» **Document**:
____
These terminological devices serve important functions. They help to justify the far more extensive violence of (unfriendly) state authorities by interpreting them as “reactive,” and they implicitly sanction the suppression of information on the methods and scale of official violence by removing it from the category of “terrorism.” Thus the language is well-designed for apologetics for wholesale terror.
This language is also useful in its connotation of irrational evil, which can be exterminated with no questions asked. On the current scene, for example, the New York Times refers to “the cold-blooded and mysterious” Carlos; the South Africa government, on the other hand, whose single raid on the Namibian refugee camp of Kassinga on May 4 19978 wiped out a far larger total (more than 600) than the combined victims of Carlos, the Baader-Meinhof gang, and the Italian Red Brigades, is not referred to in such invidious terms. Retail terror is “the Crime of our times” in the current picture of reality conveyed by the media; and friendly governments are portrayed as the reassuring protectors of the public, striving courageously to cope with “terror.”
The limited concept of terror also serves as a lightning rod to distract attention from substantive issues, and helps to create a sensibility and frame of mind that allows greater freedom of action by the state. During the Vietnam War, students were the terrorists and the government and mass media devoted great attention (and much outrage ) to their frightful depredations (one person killed, many windows broken). The device was used effectively to discredit the anti-war movement as violence-prone and destructive—the motive, of course, for the infiltration of the movement by government provocateurs—and it helped divert attention from the official violence that was far more extensive even on the home front, not to speak of Vietnam, the Dominican Republic, and elsewhere. The ploy was amazingly successful in light of the facts, now documented beyond serious question, even though it did not succeed in destroying the anti-war movement. The terrorism of the Vietnamese enemy was also used effectively in mobilizing public opinion, again a tremendous testimonial to the power of brain- washing under freedom, given the real facts of the matter.
The Vietnam War has been digested by the U.S. political system with hardly a trace. Essentially, the same people manage national affairs, and possess virtually exclusive access to the mass media; the critics of the war have lapsed or been forced into silence, and the media have not allowed the vast accumulation of sordid details about out Vietnam involvement to disturb the myth of U.S. benevolence and concerned pursuit of democracy abroad. This myth has remained unruffled even in the face of the accelerating “Brazilianization” of the Third World over the past several decades, very often under active U.S. sponsorship, with frequent displacement of democratic government and extensive and growing resort to repression, including physical torture, imprisonment, death squads, and mysterious “disappearances,” all within the U.S. sphere of influence.
The Scope And Variety Of CIA Subversive Activities
CIA destabilization operations have assumed many forms, of which only a few will be mentioned here. First is the outright murder of political leaders, like Lumumba (to be replaced by the amenable Mobutu), or General Scheiner in Chile, and the numerous attempts on the life of Castro. Second, and also familiar, are the direct conspiracies with terrorists, mercenaries or (usually) military factions within a country to disrupt or overthrow a government in disfavor. Among the more conspicuous and acknowledged successes with heavy CIA involvement, have been the Belgian Congo, Chile, Greece, Guatemala, Indonesia, and the Bay of Pigs fiasco of 1961. In the case of Laos, the CIA actually organized and directed a mercenary army of hill tribesman in an effort to destroy the indigenous social revolution, cynically abandoning its proteges when they were largely decimated and no longer needed. In this general category, we may also note such activities as terrorist attacks, crop poisoning, etc as practiced by the CIA under Kennedy and subsequent administrations in an effort to undermine the Cuban regime and disrupt Cuban economic development. The total number of cases of CIA involve- ment in active subversion of established governments (and attempts at political murder) runs into the hundreds or even thousands. Third is political bribery and the funding of foreign politicians.
____
Records from a dataset about pointing
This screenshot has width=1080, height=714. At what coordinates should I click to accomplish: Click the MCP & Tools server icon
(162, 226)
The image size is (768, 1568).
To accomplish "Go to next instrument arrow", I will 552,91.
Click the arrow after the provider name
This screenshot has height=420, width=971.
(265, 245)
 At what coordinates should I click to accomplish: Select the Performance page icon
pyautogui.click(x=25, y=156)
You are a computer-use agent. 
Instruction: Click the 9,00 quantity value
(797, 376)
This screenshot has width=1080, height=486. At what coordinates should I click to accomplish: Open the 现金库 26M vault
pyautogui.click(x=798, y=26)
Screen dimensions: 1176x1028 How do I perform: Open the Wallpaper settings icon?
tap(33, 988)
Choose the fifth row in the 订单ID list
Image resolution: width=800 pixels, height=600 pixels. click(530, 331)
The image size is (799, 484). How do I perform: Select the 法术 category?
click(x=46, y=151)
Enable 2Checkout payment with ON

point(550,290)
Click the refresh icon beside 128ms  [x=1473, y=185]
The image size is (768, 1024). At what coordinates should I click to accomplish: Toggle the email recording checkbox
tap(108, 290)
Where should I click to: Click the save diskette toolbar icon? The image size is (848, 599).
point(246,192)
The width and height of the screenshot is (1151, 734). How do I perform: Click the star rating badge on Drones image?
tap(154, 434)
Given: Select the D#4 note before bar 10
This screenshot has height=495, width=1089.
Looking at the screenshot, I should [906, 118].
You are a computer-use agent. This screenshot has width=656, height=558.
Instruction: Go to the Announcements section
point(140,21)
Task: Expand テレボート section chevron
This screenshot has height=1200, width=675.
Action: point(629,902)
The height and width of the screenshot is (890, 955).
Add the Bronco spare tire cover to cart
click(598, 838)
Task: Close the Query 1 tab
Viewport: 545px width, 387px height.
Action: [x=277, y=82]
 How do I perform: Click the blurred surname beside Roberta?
____
» **Instructions**:
1) Sum up the passage on the language of terrorism in two sentences.
2) Duplicate the lines of the listing from the line containing "You are a computer-use agent. This" up to and including the last line of the listing.
The passage and the listing are two unrelated pieces of material.

» **Results by task**:
1) The passage argues that the narrow way "terrorism" is defined helps justify official violence, hides information about it, and draws attention away from real issues, as when student protesters were treated as terrorists during the Vietnam War. It also says the CIA has worked against foreign governments in many ways, including murdering political leaders, plotting with terrorists, mercenaries, or military factions to overthrow governments, and funding foreign politicians.

2)
You are a computer-use agent. This screenshot has width=656, height=558.
Instruction: Go to the Announcements section
point(140,21)
Task: Expand テレボート section chevron
This screenshot has height=1200, width=675.
Action: point(629,902)
The height and width of the screenshot is (890, 955).
Add the Bronco spare tire cover to cart
click(598, 838)
Task: Close the Query 1 tab
Viewport: 545px width, 387px height.
Action: [x=277, y=82]
 How do I perform: Click the blurred surname beside Roberta?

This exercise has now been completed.